Least squares ANOVA error

58 Views Asked by At

$$\sum \varepsilon'\varepsilon = (y - X\beta)'(y-X\beta)$$

To estimate $\beta$, I understand how to proceed but I am confused as to what $'$ is, and why the error term least squares is equal to $\sum\varepsilon'\varepsilon$, where $y$ is the vector of observations, $X$ is an $n\times k$ design matrix, $\beta$ is vector of parameters, and the error term is observation minus the $\text{parameter}\times x$ term.

3

There are 3 best solutions below

2
On

The prime notation is in this context is the vector/matrix transpose i.e. For a vector $$ v = \left(\begin{matrix} a \\ b \\ c \end{matrix}\right) $$ then $$ v' = \left(a\,\, b \,\,c\right) $$ Notice how I have gone from a coloumn to a row vector. For a matrix $$ A = \left[\begin{matrix} a & b \\ c & d \end{matrix}\right] $$ then $$ A' = \left[\begin{matrix} a & c\\ b & d \end{matrix}\right] $$ In this case I have reflecting about the diagonal line. Take a look at the $n\times m$ case instead of $n\times n$ as above.

0
On

It is easier to expand the brackets before the derivation \begin{align} \epsilon'\epsilon ={} & (y-Xb)'(y-Xb) = y'y - y'X\beta-b'X'y+\beta'X'X\beta\\ ={} & y'y-2\beta'X'y+\beta'X'X\beta \end{align} then \begin{align} \frac{\partial}{\partial \beta}S(\beta) = -2X'y+2X'X\beta. \end{align} Lets check it term by term. So clearly $y'y$ do not depend on $\beta$, thus its derivative is $0$. Next term is $\beta'X'y$. Perform the matrix multiplications and you'll get $$ \beta'X'y = \sum_{j=0}^p\beta_j \sum_{i=1}^n y_i x_{ij},\,\,\, x_{i0}=1, \forall i $$ It's a function of $\beta$ that you have take its derivative w.r.t to all components of $\beta$ vector, i.e., you get a gradient where the $j$th entry is $ \sum_{i=1}^n y_i x_{ij}$, $$ \left(\sum_{i=1}^n y_i, \sum_{i=1}^n y_i x_{i2},\ldots,\sum_{i=1}^n y_i x_{ip} \right) = X'y. $$ For the last term of $\beta'X'X\beta$, note that this is a real quadratic form of $\beta$, as such $$ \beta' X'X\beta = \sum_{i,j=0}^p(X'X)_{ij}\beta_i\beta_j, $$ because $X'X$ is a symmetric matrix, you can write it $$ \sum_{i,j=0}^p(X'X)_{ij}\beta_i\beta_j = 2\sum_{i\ge j}^p (X'X)_{ij} \beta_i \beta_j, $$
hence similarly taking the derivative w.r.t $\beta$ you get a gradient where the $j$th entry is $$ 2\sum_{i=0}^p(X'X)_{ij}\beta_i, $$
so by converting it back to matrix form, you get the familiar and much more elegant expression $2X'X\beta$.

0
On

The expression $A'$ denotes the transpose of the matrix $A$.

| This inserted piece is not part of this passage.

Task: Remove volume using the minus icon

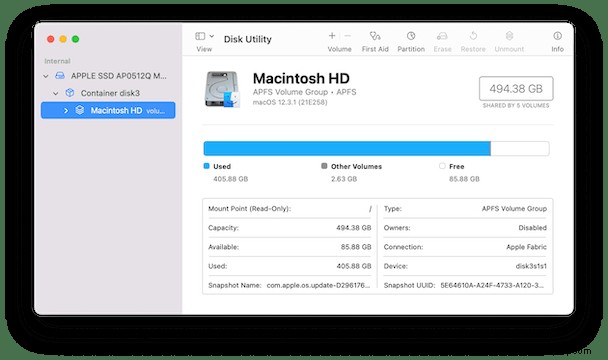Action: click(x=347, y=36)
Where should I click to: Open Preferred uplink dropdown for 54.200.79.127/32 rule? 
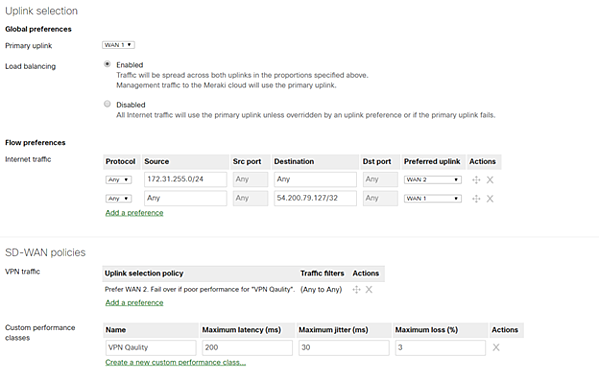[432, 199]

Thus $$ \varepsilon'\varepsilon = \begin{bmatrix} \varepsilon_1 & \cdots & \varepsilon_n \end{bmatrix} \begin{bmatrix} \varepsilon_1 \\ \vdots \\ \varepsilon_n \end{bmatrix} = \sum_{i=1}^n \varepsilon_i^2 = \text{sum of squares of errors}. \tag 1 $$ The $\text{“}{\sum}\text{''}$ in what you posted should not be there.

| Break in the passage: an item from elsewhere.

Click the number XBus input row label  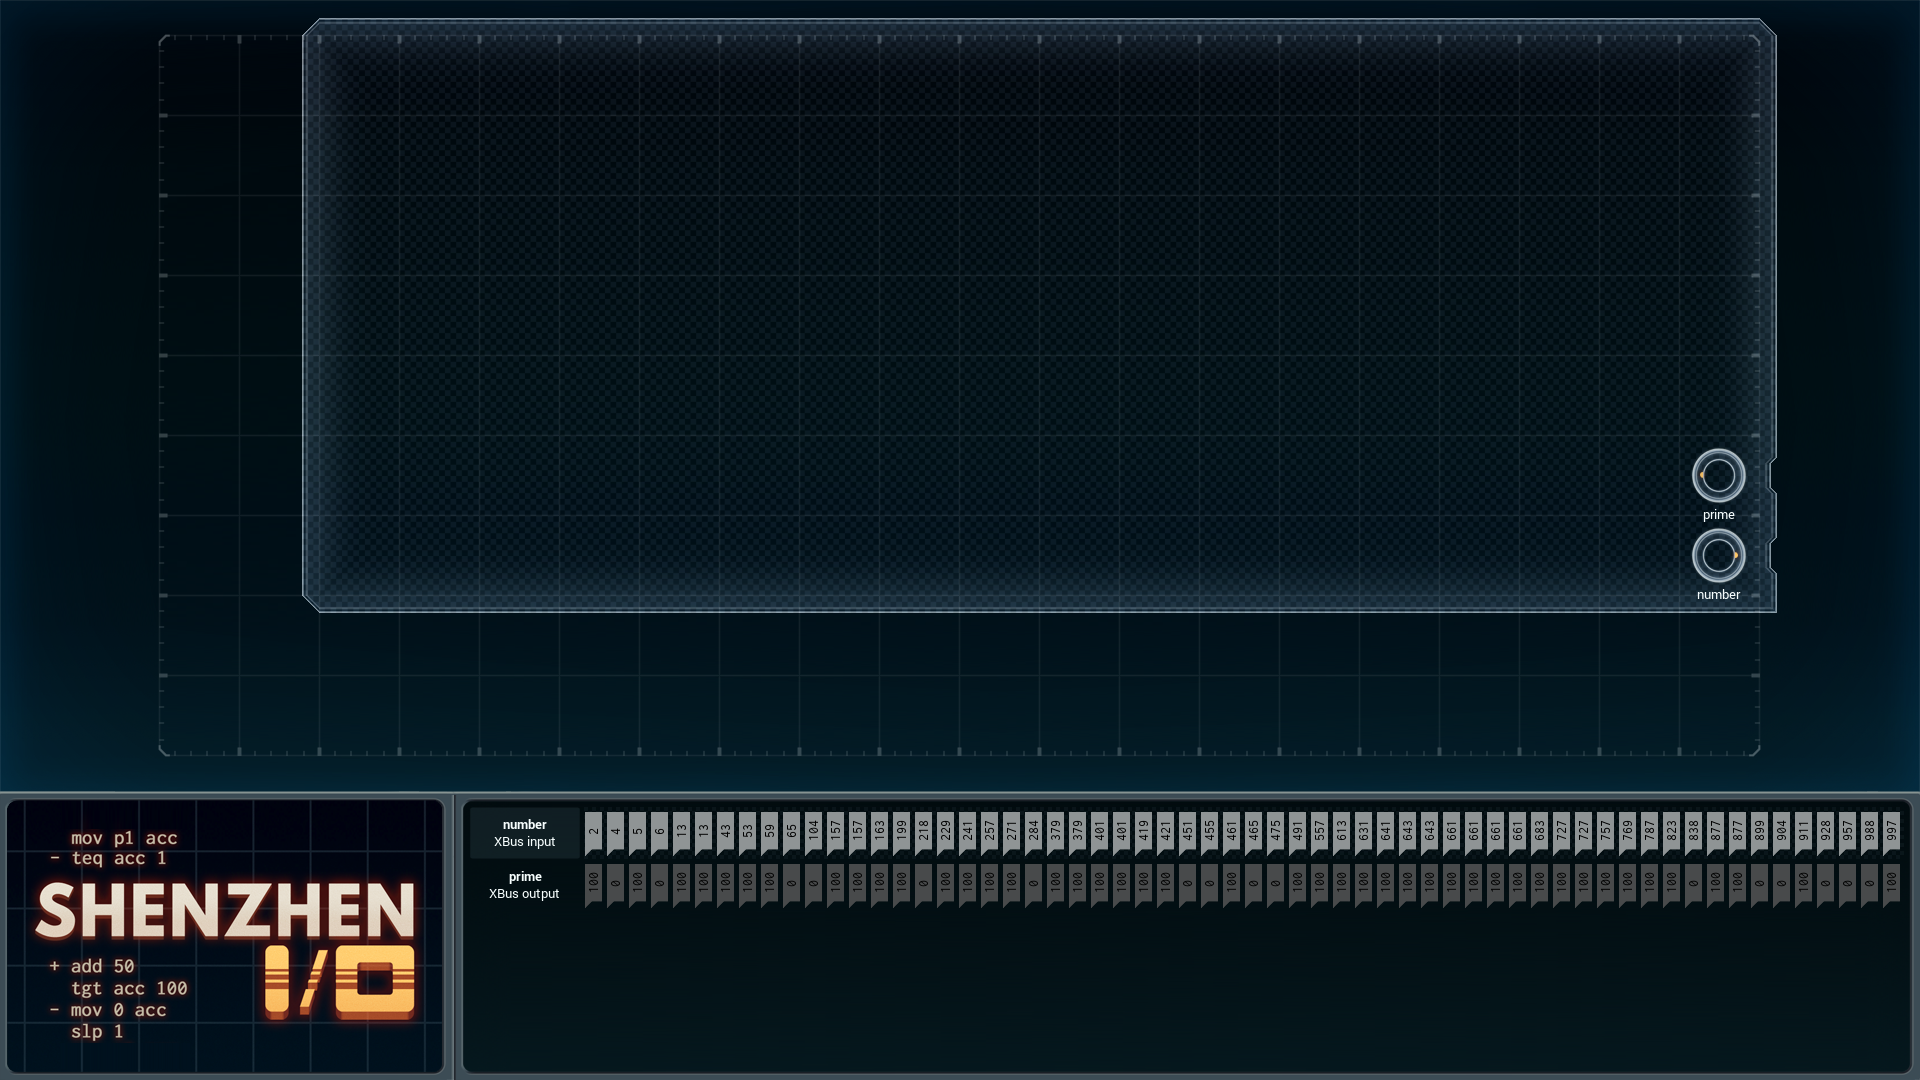[x=525, y=833]
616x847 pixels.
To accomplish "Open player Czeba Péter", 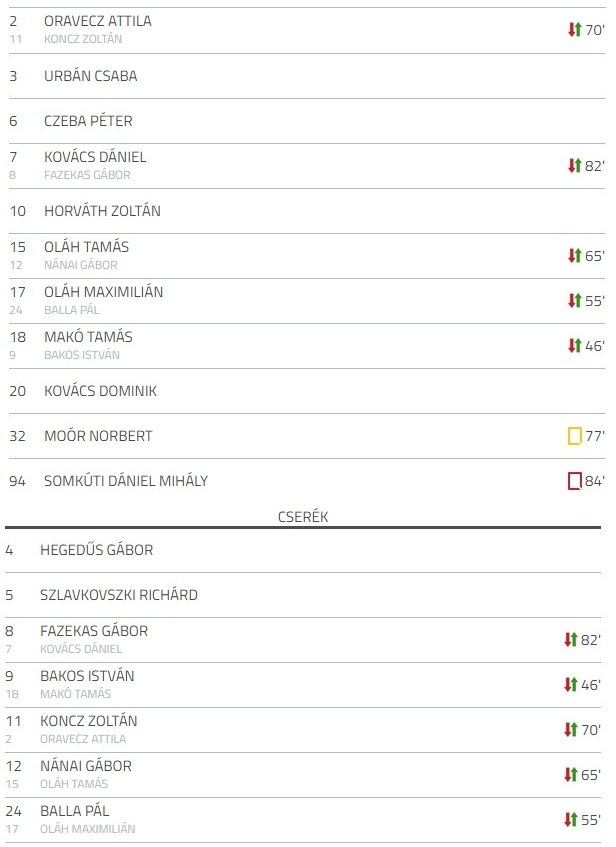I will tap(88, 121).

Conventionally one denotes the least-squares estimates of $\beta$ by $\widehat\beta$, and then one has: \begin{align} \varepsilon & = Y - X\beta = \text{the vector of errors} \in \mathbb R^{n\times 1}, \\[8pt] \widehat\varepsilon & = Y - X\widehat\beta = \text{the vector of residuals} \in \mathbb R^{n\times 1}. \end{align} The notation in what you posted does not properly distinguish between errors and residuals. Notice that the errors may be uncorrelated and homoscedastic, but the residuals are then correlated since the vector of residuals is constrained to be orthogonal to every column of the design matrix $X$. The thing that gets minimized in least-squares estimation is not the sum of squares of errors in $(1)$ above, but rather the sum of squares of residuals: $$ \sum_{i=1}^n \widehat\varepsilon_i^2 = \text{sum of squares of residuals}. $$